## What is asked
Please state the default number of output dimensions for ps_ordinate, according to the documentation below.

## Given text
Community phylogenetic ordination

Description

Perform an ordination that reduces a spatial phylogenetic data set into k dimensions, using one of several alternative ordination algorithms.

Usage

ps_ordinate(ps, method = c("cmds", "nmds", "pca"), k = 3, spatial = TRUE)
ps_ordinate(ps, method = c("cmds", "nmds", "pca"), k = 3, spatial = TRUE)

Arguments

ps

A phylospatial object. Unless method = "pca", ps must have a non-null dissim component, generated by ps_add_dissim.

method

Ordination method, either "cmds" (the default, classical MDS, implemented via stats::cmdscale(), "nmds" (nonmetric MDS, implemented via vegan::metaMDS(); this is slower but often preferred), or "pca" (principal component analysis, implemented via stats::prcomp()),.

k

Positive integer giving the desired number of output dimensions; default is 3.

spatial

Logical indicating whether a spatial object (inherited from ps) should be returned. Default is TRUE.

Value

A matrix or spatial object with k variables.

Examples

ps <- ps_add_dissim(ps_simulate(50, 5, 5))
ord <- ps_ordinate(ps, method = "cmds", k = 4)
terra::plot(ord)

ps <- ps_add_dissim(ps_simulate(50, 5, 5))
ord <- ps_ordinate(ps, method = "cmds", k = 4)
terra::plot(ord)

Phylogenetic conservation prioritization

Description

Create a ranking of conservation priorities using optimal or probabilistic forward stepwise selection. Prioritization accounts for the occurrence quantities for all lineages present in the site, including terminal taxa and larger clades; the evolutionary branch lengths of these lineages on the phylogeny, which represent their unique evolutionary heritage; the impact that protecting the site would have on these lineages' range-wide protection levels; the compositional complementarity between the site, other high-priority sites, and existing protected areas; the site's initial protection level; the relative cost of protecting the site; and a free parameter "lambda" determining the shape of the conservation benefit function.

Usage

ps_prioritize(
  ps,
  init = NULL,
  cost = NULL,
  lambda = 1,
  protection = 1,
  max_iter = NULL,
  method = c("optimal", "probable"),
  trans = function(x) replace(x, which(rank(-x) > 25), 0),
  n_reps = 100,
  n_cores = 1,
  summarize = TRUE,
  spatial = TRUE,
  progress = interactive()
)

## Dataset content
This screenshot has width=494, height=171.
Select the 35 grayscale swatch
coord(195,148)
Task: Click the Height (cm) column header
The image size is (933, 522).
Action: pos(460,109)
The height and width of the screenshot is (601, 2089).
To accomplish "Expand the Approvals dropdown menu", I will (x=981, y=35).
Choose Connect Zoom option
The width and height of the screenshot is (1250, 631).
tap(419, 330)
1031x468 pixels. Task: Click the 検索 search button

## Result of this exercise
3